Morton had a 4.15 ERA in four starts, but he tore his left hamstring Saturday while trying to beat out a bunt. Viva the pitcher batting, I guess. Adam Morgan is expected to take his spot in the starting rotation, at least at first. The Phillies will use a lot of pitchers this year, no doubt.
It’s not like Morton was the key to the Phillies 2016 season or anything, and it’s unlikely that he’d even still be on the team the next time they’re contenders. But a player like Morton is a valuable cog on a young team like the Phillies, taking the innings someone has to take, doing his best to save the bullpen so it can be used with younger, less-experienced pitchers and being a role model and mentor to the guys who will, one day, play for the next good Phillies team. For those reasons, and simply for his own well-being, of course, this rather sucks.

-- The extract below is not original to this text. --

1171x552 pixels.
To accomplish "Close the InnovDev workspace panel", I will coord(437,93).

This is more of a must-click link thing, because Ben Badler is the expert here and over at Baseball America he explains how teams have, since the dawn of the international bonus caps in 2011, circumvented the rules.

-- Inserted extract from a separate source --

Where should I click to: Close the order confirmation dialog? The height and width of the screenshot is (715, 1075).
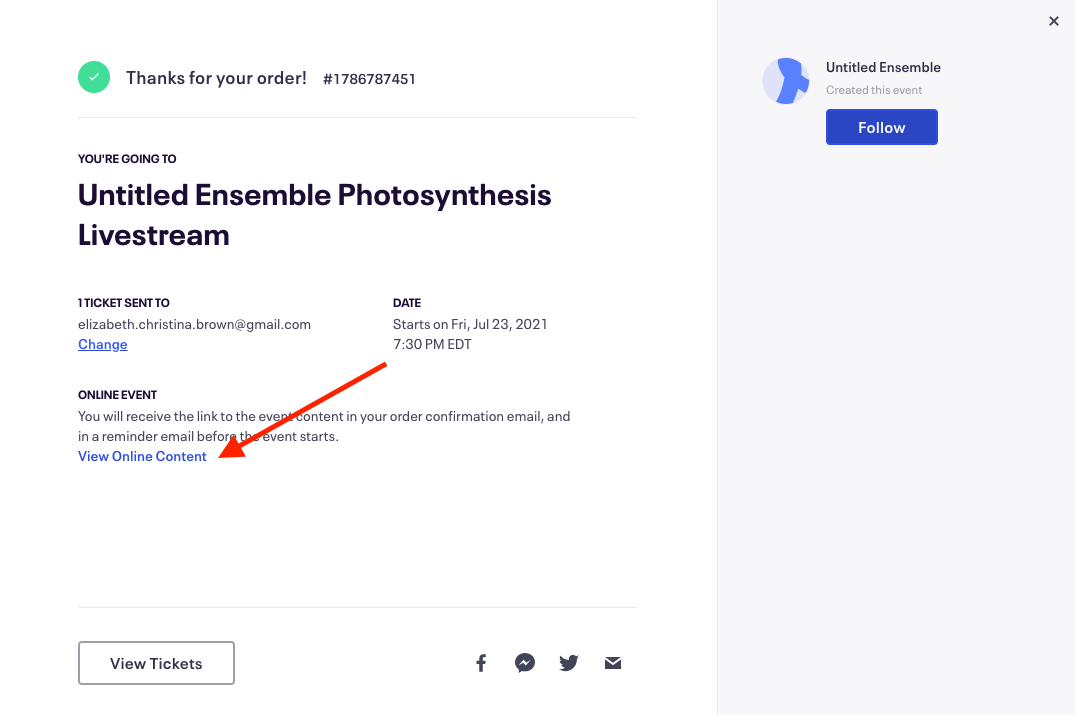pyautogui.click(x=1053, y=21)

Not surprisingly, the way rules are circumvented enrich some — trainers; owners who are paying less for international talent — and cost poor, young players. Nor surprisingly Major League Baseball doesn’t really enforce its own rules that much. It would if bonus expenditures were dramatically enhanced, but breaking the rules here and there to get around restrictions appears to be less than a petty misdemeanor in the eyes of the league.
Like anything else: when you make rules which restrict what people would be doing anyway (i.e. spending money to get the best talent) people are going to find a way to do what they wanted to do anyway. And when that happens, it’s probably a good idea to look at the rules and ask what the heck the point of them was in the first place.

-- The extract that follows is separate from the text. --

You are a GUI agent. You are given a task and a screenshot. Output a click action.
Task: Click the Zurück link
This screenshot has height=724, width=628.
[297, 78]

I’m surprised this doesn’t happen more often, actually. There are like 250 throwbacks to a pitcher a game, minimum, games are long, guys get tired and there’s a lot of stuff to look at in a major league ballpark. Sometimes the routine stuff slips through the cracks.
Oh well. It didn’t seem to affect Chris Sale much as he dominated the Blue Jays. Maybe it even woke him up a little and gave him an extra bit of adrenaline?
Most of society uses bull excrement to refer to things which are suboptimal or less-than-genuine. Baseball players, however, have a long and rich history of using horse excrement as their epithet of choice. I’m not sure why. I know a lot of people in the military use it — my dad is a big “horses**t” advocate — but it’s huge in baseball. Probably bigger there now than anywhere else. At least since the military moved on to F.U.B.A.R. a couple of decades back.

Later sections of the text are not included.